When a meteoric body enters the atmosphere, a shock wave forms in front of it. The wave emits in the visible range and in a radio range from several Hz to hundreds of MHz (Filonenko, 2018; Keay, 1993; Spalding et al., 2017; Trautner et al., 2002; Verveer et al., 2000; Zgrablić et al., 2002; Zhang et al., 2018). Therefore, the propagation of electromagnetic waves from the meteor begins prior to visual observation of the trail.

In the scientific literature, there were assumptions on the relationship between the low-frequency noise arising from the passage of meteors and the modulation of a high-frequency electromagnetic wave by low-frequency waves; there were prerequisites for the construction of a theory of modulation of electromagnetic waves from the passage of meteors in the Earth’s atmosphere (Zamozdra, 2014; Tatum and Stumpf, 2000, Spalding et al., 2017). The low-frequency range, at frequencies up to 60 Hz, is typical for dust acoustic waves, and processes associated with charged dust particles can cause these oscillations. Therefore, this mechanism may explain the low-frequency oscillations recorded during the passage of meteoric bodies. In this regard, it is necessary to consider the mechanisms of dust-particle charging and to study the possible formation of dust acoustic oscillations and their excitation due to the modulational instability, the linear stage of the modulational interaction. Kopnin and Popel (2008), Kopnin et al. (2015), and Borisov et al. (2019) considered the relationship of the formation of low-frequency noise in the ionosphere due to the development of the modulational interaction of electromagnetic waves associated with the excitation of disturbances with frequencies in the region of dust acoustic waves.

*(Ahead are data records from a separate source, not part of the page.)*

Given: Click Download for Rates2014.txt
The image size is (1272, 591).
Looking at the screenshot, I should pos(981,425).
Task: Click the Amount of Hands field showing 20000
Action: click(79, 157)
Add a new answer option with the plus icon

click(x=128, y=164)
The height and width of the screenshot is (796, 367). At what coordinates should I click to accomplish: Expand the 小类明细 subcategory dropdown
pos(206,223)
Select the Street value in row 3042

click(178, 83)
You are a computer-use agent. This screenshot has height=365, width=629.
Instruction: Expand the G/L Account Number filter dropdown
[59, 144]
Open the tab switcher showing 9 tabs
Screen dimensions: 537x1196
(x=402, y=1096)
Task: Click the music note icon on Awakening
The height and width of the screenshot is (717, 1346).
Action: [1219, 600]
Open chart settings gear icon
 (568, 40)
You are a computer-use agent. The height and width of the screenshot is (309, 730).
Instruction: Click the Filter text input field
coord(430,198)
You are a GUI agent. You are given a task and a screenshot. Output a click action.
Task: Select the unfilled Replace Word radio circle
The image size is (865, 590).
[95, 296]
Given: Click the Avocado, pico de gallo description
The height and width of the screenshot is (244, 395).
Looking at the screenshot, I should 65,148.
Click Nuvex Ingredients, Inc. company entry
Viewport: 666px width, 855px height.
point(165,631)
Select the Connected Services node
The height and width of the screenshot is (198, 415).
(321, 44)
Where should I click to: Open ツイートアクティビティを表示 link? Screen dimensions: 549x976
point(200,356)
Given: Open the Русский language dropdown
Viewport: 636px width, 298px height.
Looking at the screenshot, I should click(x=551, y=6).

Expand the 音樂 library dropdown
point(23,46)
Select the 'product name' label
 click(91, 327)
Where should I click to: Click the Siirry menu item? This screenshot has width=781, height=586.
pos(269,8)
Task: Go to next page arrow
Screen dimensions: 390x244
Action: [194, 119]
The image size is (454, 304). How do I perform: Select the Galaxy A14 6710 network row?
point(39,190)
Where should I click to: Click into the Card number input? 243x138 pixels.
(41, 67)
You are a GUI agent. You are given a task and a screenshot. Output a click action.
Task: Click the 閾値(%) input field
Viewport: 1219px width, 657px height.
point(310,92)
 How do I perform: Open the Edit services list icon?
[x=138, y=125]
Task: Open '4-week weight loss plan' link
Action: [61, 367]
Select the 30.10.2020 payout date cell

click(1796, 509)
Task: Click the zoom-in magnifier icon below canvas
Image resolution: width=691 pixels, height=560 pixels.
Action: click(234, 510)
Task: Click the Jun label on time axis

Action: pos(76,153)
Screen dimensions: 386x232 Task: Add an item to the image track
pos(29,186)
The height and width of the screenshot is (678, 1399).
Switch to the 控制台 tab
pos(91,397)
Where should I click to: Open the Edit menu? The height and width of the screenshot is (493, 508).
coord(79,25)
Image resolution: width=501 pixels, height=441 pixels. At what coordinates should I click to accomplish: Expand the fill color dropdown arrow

Earlier, low-frequency perturbations were assumed to generate only bright meteors, but later data showed that they accompany the passage of small meteoric bodies as well (Meteornaya materiya …, 1966). Recorded data on oscillations from meteor showers, such as the Perseids, showed that, even in the absence of significant meteoroids, there are noises at low frequencies in the range of 10–300 Hz and an amplified electric field observed in a wide range from 5 Hz to 12.6 kHz (Trautner et al., 2002). At present, experiments on the recording of noise from the passage of meteoric bodies are actively being conducted. Oscillations were recorded in sufficiently wide frequency ranges: 40–100 Hz (Spalding et al., 2017), 0–10 Hz (Verveer et al., 2000), and 0–250 Hz (Zgrablić et al., 2002).

This paper proposes that low-frequency noise from meteoroid passages can be explained by the development of modulational instability of electromagnetic waves from meteoric bodies associated with dust acoustic mode (Kopnin and Popel, 2008; Borisov et al., 2019; Kopnin et al., 2015). We consider electromagnetic waves in the radio frequency range of tens and hundreds of megahertz modulated by low-frequency disturbances.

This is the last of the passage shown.